This is incredibly humbling, to be in this context here among so many of the people that not only are so instrumental to the construction of a system that, you know— I’m of a generation that now me and my peers are building Internet applications in Silicon Valley in the sort of frothy Internet economy that exists there now. And it’s just amazing to imagine that this group here is sort of upstream in history from all of that. Including my cousin Jon, who for a long time I think we really thought of him as sort of the Gandalf in the family. We had really very little idea what he actually did, but he was radiating kind of a quiet, willful integrity which I think really was the foundation of much of what happened in his kind of shepherding of many of these processes.
And I feel like there might be at least one anecdote to share, which is that well, he was…always really very kind of casual in his approach to how he sort of explained what was happening to the family. And he would always give me these dot-matrix printed gift certificates to come and play Colossal Cave. When I was a kid, I would go down to ISI, log into the computer and play adventure games. And one year, he asked me if it felt any different to be playing the game, and I said no. And he said, “Well you know, you’re sitting here in Marina del Rey with me, but you’re playing the game at Stanford.” And so that was to me sort of a moment where I began to understand what this was all about. You know, from a kid’s perspective.

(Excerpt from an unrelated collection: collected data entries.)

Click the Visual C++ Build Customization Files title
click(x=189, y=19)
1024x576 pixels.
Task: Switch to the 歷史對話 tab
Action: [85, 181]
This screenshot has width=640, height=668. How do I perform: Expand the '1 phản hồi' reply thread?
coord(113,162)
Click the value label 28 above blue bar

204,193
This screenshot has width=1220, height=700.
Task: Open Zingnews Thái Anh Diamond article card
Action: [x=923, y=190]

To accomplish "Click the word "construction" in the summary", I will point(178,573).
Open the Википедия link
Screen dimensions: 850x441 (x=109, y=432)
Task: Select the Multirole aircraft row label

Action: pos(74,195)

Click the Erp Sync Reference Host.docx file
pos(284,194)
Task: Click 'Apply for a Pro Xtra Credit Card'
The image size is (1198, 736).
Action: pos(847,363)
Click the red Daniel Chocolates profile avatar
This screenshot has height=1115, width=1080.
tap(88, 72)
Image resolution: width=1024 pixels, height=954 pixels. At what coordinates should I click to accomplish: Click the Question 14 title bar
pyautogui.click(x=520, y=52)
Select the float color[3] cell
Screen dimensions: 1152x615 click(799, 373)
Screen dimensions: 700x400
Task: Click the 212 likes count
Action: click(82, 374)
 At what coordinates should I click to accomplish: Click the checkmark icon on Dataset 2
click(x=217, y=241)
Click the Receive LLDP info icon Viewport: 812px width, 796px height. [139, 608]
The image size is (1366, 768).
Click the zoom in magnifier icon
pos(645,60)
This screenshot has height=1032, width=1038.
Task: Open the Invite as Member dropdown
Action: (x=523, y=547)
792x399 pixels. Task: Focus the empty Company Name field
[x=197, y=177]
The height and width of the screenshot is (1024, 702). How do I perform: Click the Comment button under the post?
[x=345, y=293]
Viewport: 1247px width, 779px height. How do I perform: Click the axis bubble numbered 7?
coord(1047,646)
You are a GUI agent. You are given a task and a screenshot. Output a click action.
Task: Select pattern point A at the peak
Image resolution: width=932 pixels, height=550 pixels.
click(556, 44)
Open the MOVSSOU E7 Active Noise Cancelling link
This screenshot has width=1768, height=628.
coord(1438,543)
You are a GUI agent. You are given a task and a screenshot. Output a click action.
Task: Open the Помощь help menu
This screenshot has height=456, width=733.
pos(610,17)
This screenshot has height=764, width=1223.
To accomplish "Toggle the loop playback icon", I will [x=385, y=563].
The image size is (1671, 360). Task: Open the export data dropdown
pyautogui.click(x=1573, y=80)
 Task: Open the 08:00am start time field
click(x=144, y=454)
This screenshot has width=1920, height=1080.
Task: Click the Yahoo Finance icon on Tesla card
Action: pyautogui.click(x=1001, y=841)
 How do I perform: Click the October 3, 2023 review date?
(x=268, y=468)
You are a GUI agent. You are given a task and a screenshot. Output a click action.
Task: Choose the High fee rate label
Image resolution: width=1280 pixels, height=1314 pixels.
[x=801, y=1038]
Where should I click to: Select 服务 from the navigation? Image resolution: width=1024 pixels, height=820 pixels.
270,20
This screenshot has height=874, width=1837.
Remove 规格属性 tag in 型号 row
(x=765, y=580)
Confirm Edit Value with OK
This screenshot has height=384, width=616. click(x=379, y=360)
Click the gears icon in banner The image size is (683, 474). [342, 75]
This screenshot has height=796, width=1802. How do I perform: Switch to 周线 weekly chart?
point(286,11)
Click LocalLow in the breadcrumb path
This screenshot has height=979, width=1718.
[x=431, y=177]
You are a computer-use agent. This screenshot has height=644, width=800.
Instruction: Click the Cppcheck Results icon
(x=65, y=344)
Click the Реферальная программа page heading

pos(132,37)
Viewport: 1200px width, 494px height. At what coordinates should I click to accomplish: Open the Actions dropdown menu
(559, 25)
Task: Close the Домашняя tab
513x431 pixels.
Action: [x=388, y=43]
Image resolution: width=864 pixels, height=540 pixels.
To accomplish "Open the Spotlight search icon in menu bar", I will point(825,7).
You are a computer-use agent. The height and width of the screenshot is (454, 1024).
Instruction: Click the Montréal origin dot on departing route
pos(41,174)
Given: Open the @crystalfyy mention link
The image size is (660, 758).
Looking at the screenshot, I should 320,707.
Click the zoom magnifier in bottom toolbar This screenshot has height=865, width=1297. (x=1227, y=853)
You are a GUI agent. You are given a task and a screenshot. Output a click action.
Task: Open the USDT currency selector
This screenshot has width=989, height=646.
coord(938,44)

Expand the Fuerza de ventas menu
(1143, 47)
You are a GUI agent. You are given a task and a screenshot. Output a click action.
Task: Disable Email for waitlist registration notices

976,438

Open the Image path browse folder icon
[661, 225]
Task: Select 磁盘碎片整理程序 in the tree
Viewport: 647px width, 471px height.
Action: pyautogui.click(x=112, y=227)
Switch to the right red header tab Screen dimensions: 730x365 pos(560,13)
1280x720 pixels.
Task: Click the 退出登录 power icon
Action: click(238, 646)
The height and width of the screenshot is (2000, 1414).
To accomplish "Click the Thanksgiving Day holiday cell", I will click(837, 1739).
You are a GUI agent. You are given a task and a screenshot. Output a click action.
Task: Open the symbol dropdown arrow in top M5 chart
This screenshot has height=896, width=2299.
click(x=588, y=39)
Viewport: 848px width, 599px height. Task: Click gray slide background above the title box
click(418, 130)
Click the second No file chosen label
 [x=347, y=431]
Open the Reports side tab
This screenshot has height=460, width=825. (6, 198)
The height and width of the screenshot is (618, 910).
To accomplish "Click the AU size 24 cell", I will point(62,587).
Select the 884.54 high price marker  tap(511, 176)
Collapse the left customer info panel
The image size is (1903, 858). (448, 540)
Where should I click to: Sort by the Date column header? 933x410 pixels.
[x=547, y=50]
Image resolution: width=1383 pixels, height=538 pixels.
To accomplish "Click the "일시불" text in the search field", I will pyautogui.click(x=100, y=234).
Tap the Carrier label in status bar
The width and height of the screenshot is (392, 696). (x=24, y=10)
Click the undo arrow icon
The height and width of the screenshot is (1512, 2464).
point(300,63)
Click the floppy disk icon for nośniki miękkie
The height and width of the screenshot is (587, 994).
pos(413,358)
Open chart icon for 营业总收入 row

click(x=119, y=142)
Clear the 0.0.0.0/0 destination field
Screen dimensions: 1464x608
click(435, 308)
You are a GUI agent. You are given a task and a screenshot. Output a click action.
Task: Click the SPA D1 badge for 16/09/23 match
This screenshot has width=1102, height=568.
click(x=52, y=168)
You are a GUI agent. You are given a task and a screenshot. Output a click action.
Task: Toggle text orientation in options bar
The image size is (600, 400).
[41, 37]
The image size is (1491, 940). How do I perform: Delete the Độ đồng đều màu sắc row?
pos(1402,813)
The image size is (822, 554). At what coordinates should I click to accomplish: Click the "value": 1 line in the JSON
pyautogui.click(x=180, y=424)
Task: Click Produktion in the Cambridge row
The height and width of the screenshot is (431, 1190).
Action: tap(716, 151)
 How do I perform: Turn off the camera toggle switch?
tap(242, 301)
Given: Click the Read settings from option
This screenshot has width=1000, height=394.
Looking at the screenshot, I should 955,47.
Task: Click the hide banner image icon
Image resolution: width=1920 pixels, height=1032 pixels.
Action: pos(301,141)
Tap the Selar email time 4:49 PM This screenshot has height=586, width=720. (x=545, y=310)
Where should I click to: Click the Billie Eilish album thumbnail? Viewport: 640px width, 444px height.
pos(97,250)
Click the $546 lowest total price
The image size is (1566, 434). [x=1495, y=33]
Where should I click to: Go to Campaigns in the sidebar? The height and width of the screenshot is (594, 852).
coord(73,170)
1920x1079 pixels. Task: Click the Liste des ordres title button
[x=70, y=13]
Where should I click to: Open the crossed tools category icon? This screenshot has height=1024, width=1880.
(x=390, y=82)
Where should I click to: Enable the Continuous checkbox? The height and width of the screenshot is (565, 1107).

But then a second anecdote was sitting around I think a table at Christmas time, when Jon had to leave the room to take a phone call, and he came back and said that it was the telecommunications minister of the Ukraine who was calling to say that he would like a top-level domain because the Soviet Union was dissolving. And you know, this is just kind of out of the blue for people that don’t really understand what Jon is doing down at ISI all the time, to realize that he’s in communication with these people that sort of— You know, it’s what the Internet, was becoming was this heartbeat of international communications that really was beginning to help structure these types of transformations like the Soviet Union’s dissolution. So there was a real powerful sense that that was sort of underlying all that he was working on, was a real awareness of what the effects of these tools were on people.
I think that was another real important—why he would be so interested in the RFCs, and why he’d be so interested in making sure that people understood what it was about. The idea of consensus and community-building, which is now— You know, I was part of the design team on Flickr. And Flickr is a community-based service for photos, but really what we had discovered, the whole idea of “Web 2.0” is that it’s the social fabric that underlies the tools that really make the tools viable. And I think that Jon really was the shepherd of the community.
You know, we talk about “community-building” online as a set of users now, but the community that Jon built was the actual community that created the Internet in the first place, which is a very powerful— I mean, the idea that one could sort of be able to negotiate the roiling sort of waters of the politics and the technologies and things like that to cook down all of these initiatives into things that people could all kind of consume and understand and share with each other, is a profound thing. So it was not until later in life that I sort of began to understand what Jon really represented, and it’s just such an amazing honor to have him in my family. And it’s an amazing honor to represent him here with all of you. Thank you very much.